When we think of museums, the first method of achieving this that usually comes to mind is through exhibits. Visitors can see – and in some cases touch – real artefacts and are provided with additional background, context and perspectives to better understand the history we present.
This might be considered the ideal approach and while over 350,000 people visit our museum’s exhibits each year, we also know that many people around the world with some link with our Regiment, may never get that opportunity. With that in mind, we’ve tried to digitize much of our collection and make it available online, here on our website, on our Flickr site (over 10,000 photos currently), Facebook, Instagram, and Twitter. And we’ve also made our collection catalogue available online as well with images and descriptions of almost 2,000 objects entered to date.
All of this takes an incredible amount of work and coordination, and most of our volunteer team have contributed to this effort in some way or another. But I’d be lying if I didn’t admit to occasionally wondering if anyone actually accesses any of this information, and if all this work is worth it. The stats tell us that our Flickr site has had over 1,000,000 views and our website gets about 80,000 page views annually which is very exciting but still somewhat impersonal.
Occasionally though we get comments on our website about how the information helped them connect with a relative or letting us know they have more information to share – even objects to donate, and those always seem to make our efforts worthwhile.
Last month though, we received an email that couldn’t help but recharge the whole museum team:
“My name is Liz Grogan and I am the granddaughter of Sgt. J. Lutton 6164.
A couple of weeks ago, I was sitting with my 95 year old mom, John’s middle and only surviving daughter, Kathleen ( Kae) Smith who was browsing through a book I was reading for my book club called “The War that Ended Peace, The Road to 1914” by Margaret MacMillan.
Knowing that her father, my grandfather had been in WW1, I decided to google his name, and you can imagine my surprise and excitement to discover this:
John Lutton WWI Letter to Annie Deyell
This letter in our collection was written in 1917 in England by Sergeant John Lutton, 198th Battalion, to Annie …
I had researched his name prior to Remembrance Day on other occasions , but I had not seen this letter before!
So Mom and I sat together and I read the letter out loud as mom watched the screen. I had not scrolled through to see how long it was, so my thanks to WO Emily Kenny for her hard work!
I can’t express how magical this moment was, that I will never forget. We laughed, we cried and we were simply in awe of having this amazing opportunity to have a personal peek at the life and love between mom’s future mom and dad and my future grandmother and grandfather.
And to reflect that this letter is 100 years old is beyond magical!!”
When I read this email, I couldn’t help but smile and was clearly reminded that our efforts are definitely worthwhile!
Of course Liz was interested in how we came to have the letter. In June a stamp collector in Nova Scotia contacted us because he had this letter in his collection and had found online that we perpetuated the 198th Battalion, Canadian Expeditionary Force. We quickly accepted his offer and the letter was soon in our collection. WO Kenny just happened to be directing staff on a music course at CFB Borden for the summer and offered to transcribe the letter in her spare time so we could put it online. The letter is long and rather rambling, and proper punctuation was not Sgt Lutton’s strong point but she soon had it done and we posted it to our website.
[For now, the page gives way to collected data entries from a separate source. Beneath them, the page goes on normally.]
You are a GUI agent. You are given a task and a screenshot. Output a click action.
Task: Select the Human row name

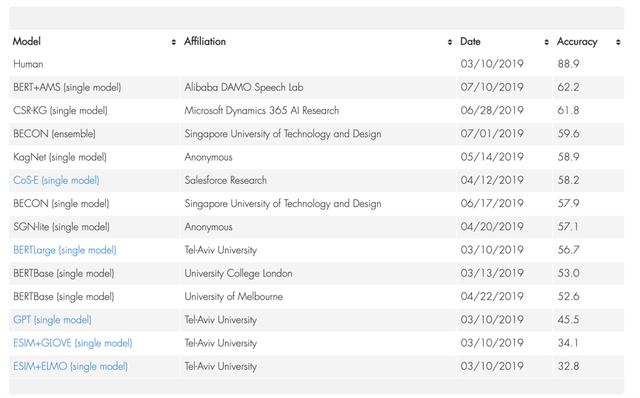pos(28,64)
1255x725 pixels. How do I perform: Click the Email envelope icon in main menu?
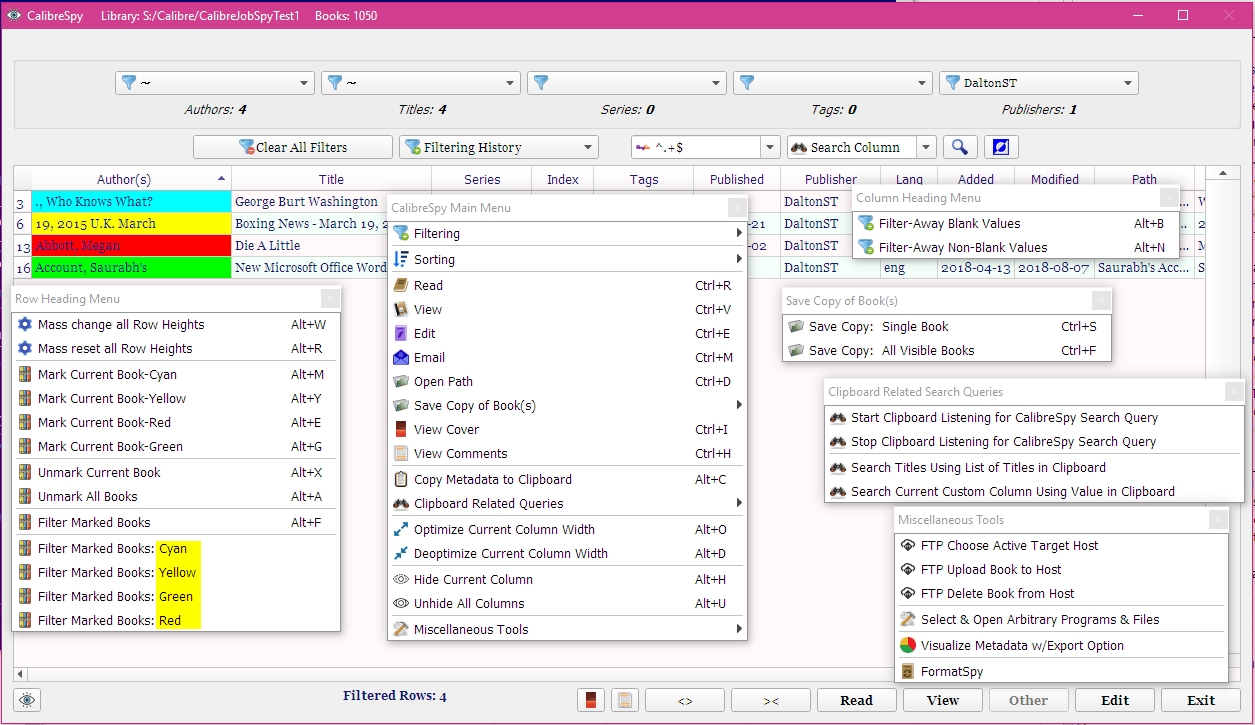(x=401, y=357)
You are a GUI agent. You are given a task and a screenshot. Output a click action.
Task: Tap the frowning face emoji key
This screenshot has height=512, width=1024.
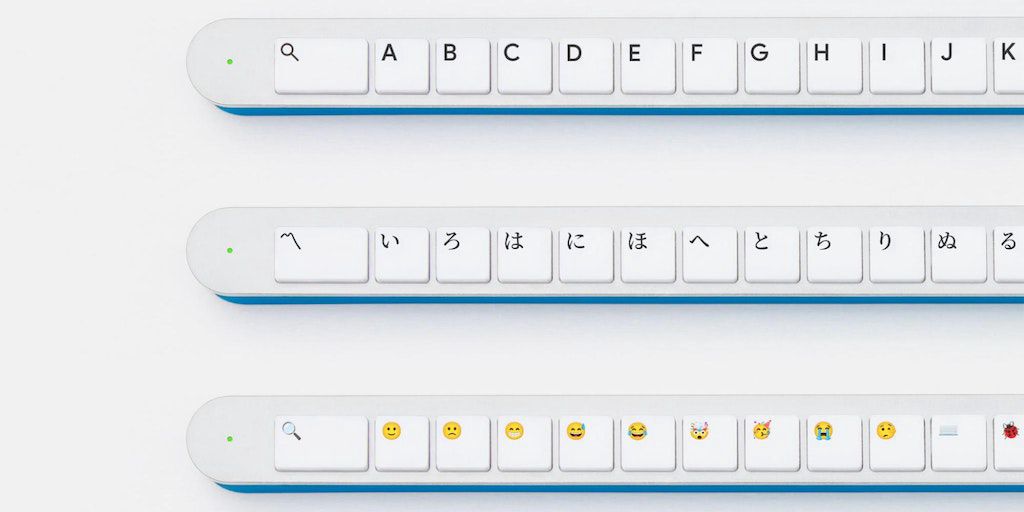[x=463, y=443]
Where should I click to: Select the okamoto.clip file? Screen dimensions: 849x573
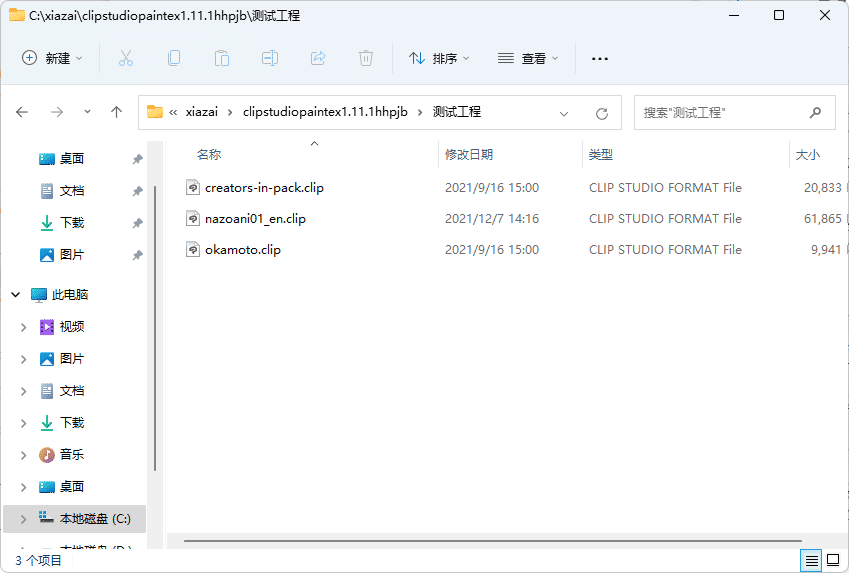(243, 250)
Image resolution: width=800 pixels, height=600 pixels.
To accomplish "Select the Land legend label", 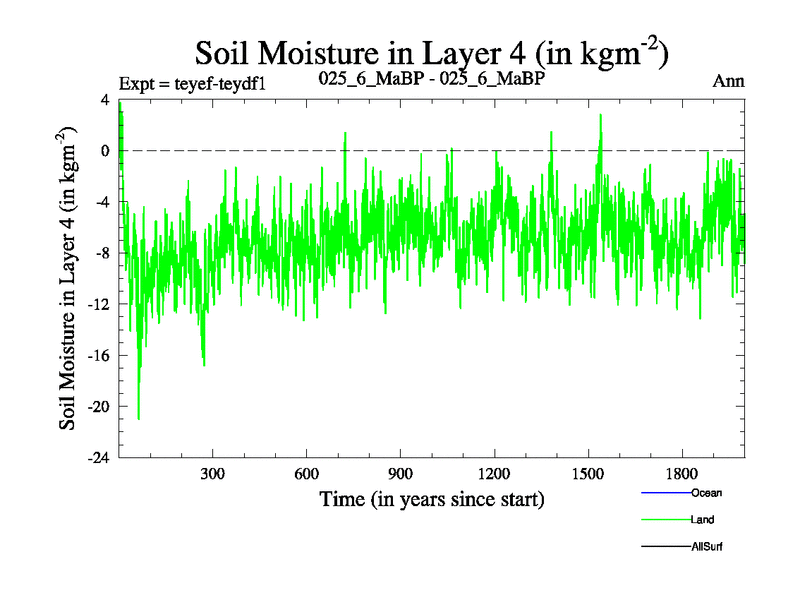I will pyautogui.click(x=702, y=520).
While this was happening we also researched Sgt Lutton’s life and service. While training in England he contacted meningitis and was hospitalized for 6 months before being found unfit for overseas service and returned to Canada where he was hospitalized for another three months. Though he never made it to the trenches of France or Belgium, his story does illustrate the other dangers many soldiers faced from diseases and poor health conditions they faced just getting to the front.
Lutton was lucky enough to recover from his meningitis and married Annie in 1919. He died in 1948 and is buried in Park Lawn Cemetery.